Wer schrieb: Das Schiff streicht durch die Wellen?

Franz Magnus Böhme (in: Volkstümliche Lieder der Deutschen, S. 545f)

Diese Notizen verdanke ich einer Abhandlung von Dr. K. Reifert in den akademischen Monatsblättern (VII. Jahrgang, 5. März 1895) Der liederkundige Herr ist vom Verband der kathol. Studentenvereine Deutschlands mit der historisch-kritischen Ausgabe ihres Kommersbuches beauftragt und kommt bei der Besprechung des aufzunehmenden Materials auch auf jenes Schifferlied.

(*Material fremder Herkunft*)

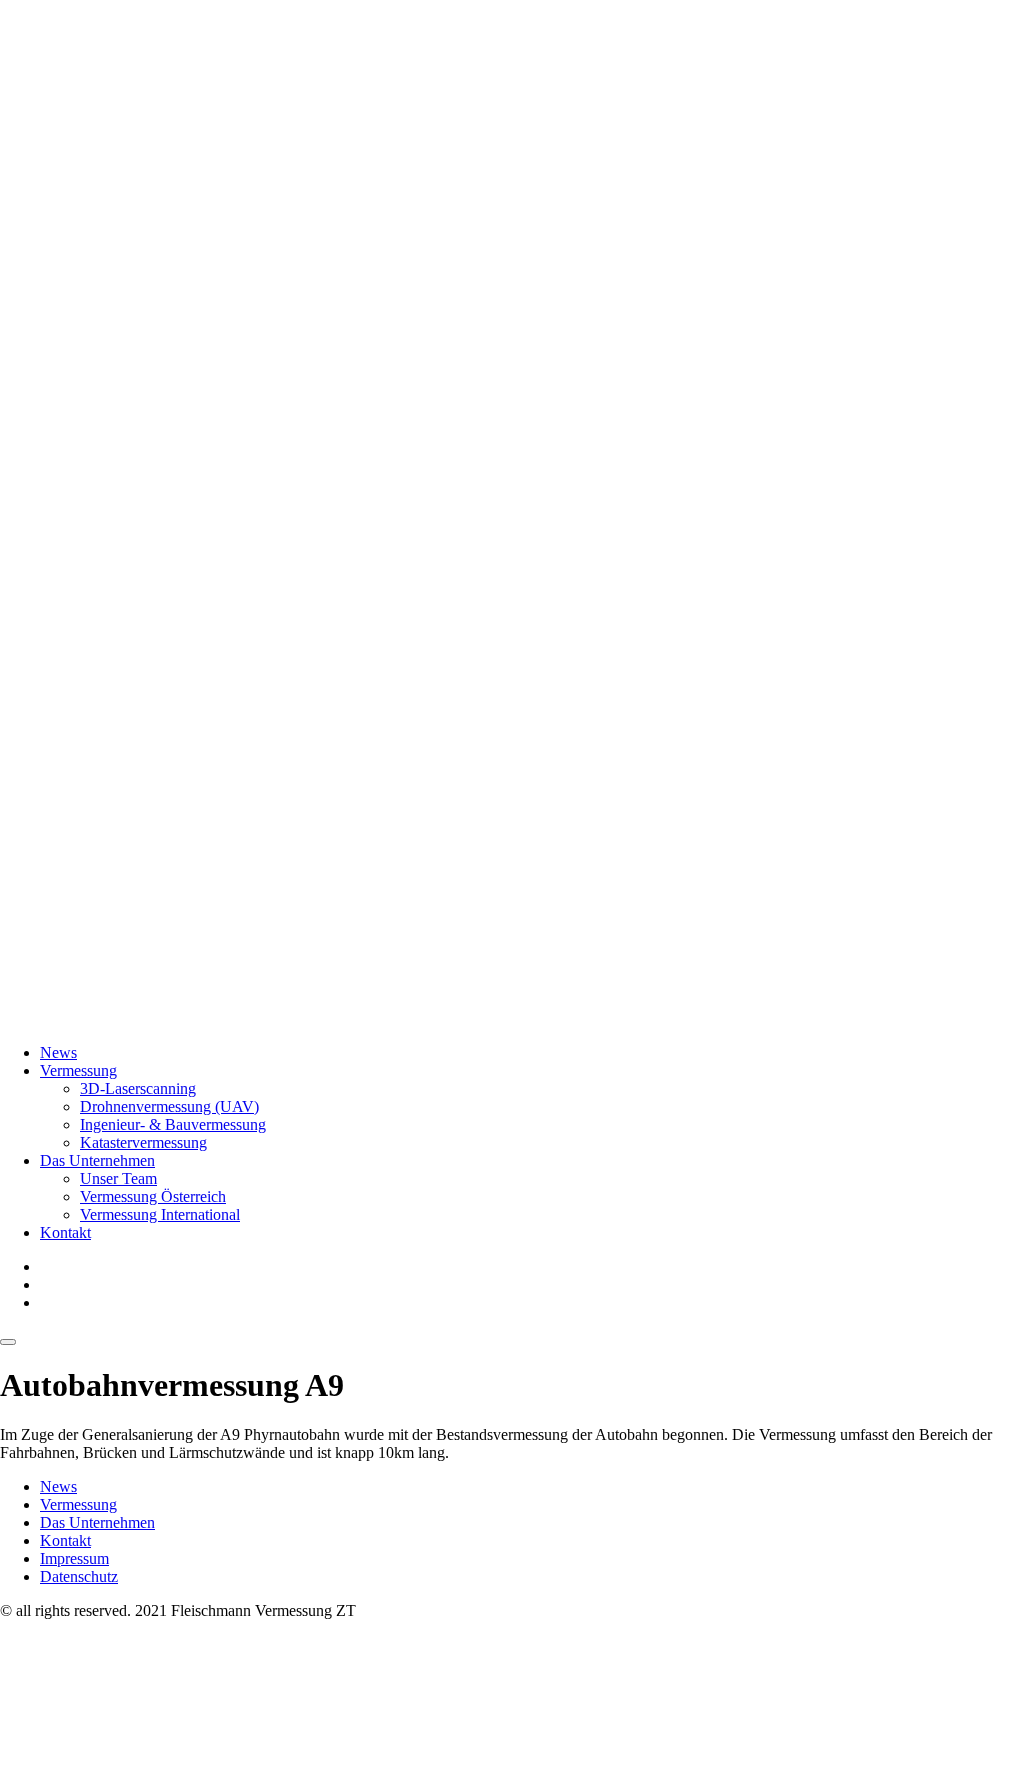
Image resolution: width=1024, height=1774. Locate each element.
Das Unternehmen (97, 1160)
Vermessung (78, 1070)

An der obigen Feststellung des Verfassers kann meines Erachtens kaum noch ein Zweifel aufkommen. Es erscheint darum kaum glaublich, wie ein Frankfurter Jude, Guido von Meyer, nach dortigen Zeitungsberichten das Lied als sein Eigentum reklamieren konnte. Und doch ist es geschehen. Diese Auffälligkeit sei nicht verschwiegen. Der hochbejahrte Frankfurter Schriftsteller Friedrich Stolze erzählt in seiner „Laterne“ (Dezember 1884) über die Entstehung des Liedes:

„Im Sommer 1819 kam der russische General von Manderstierna, ein schon älterer Herr mit seiner schönen jugendlichen Gemahlin, einer geborenen Frankfurterin aus der Familie v. Hexyden, zum Besuche nach Frankfurt a.M.. Der jungen Dame zu Ehren wurde während ihres Aufenthalts in Frankfurt von seiten der angesehensten Familien mancherlei Festlichkeiten veranstaltet, darunter auch eine Wasserfahrt auf dem Maine in einer festlich geschmückten Jacht nach Hanau. Dieser Lustbarkeit wohnte auch der bekannte Frankfurter Gelehrte und berühmte Bibelübersetzer von Meyer mit seinem Sohne Guido bei, und letzterer hatte eigens für diese Gelegenheit ein Schifferlied gedichtet, das Lied “ Das Schiff streicht durch die Wellen“ und zwar nach der Melodie einen italienischen Liedes „O pescator dell´onde“ Auf der Heimfahrt wurde es mit Musikbegleitung von der Gesellschaft bei der Abfahrt von Hanau gesungen und unterwegs mehrere mal mit immer größerem Beifall wiederholt. Als zu Anfang der dreissiger Jahre das Lied volkstümlich geworden und in alle Volksliederbücher mit dem Namen Brassier als Verfasser übergegangen war, reklamierte G. v. Meyer öffentlich dagegen, aber Brassier hüllte sich in tiefes Schweigen.“

Anmerkung: Warum Böhme aus diesen beiden zitierten Textpassagen mit Sicherheit schließen will, daß Brassier der Verfasser ist und Meyer ein Lügner, ist mir schleierhaft. Alfred von Reumont war anscheinend nicht Zeuge bei der Entstehung des Liedes sondern gibt nur unbestimmte Erinnerungen an, nach denen Brassier das Lied geschrieben hätte, während Friedrich Stolze wohl Zeuge war bei der Uraufführung. Die Bemerkung „ein Frankfurter Jude“ klingt abfällig, vielleicht liegt im gesellschaftlichen Rang der beiden möglichen Verfasser der Grund für Böhmes Festlegung? Nur aus diesen beiden Textstellen heraus lässt sich meines Erachtens nicht mit Sicherheit sagen, wer das Lied geschrieben hat. (M.Z.)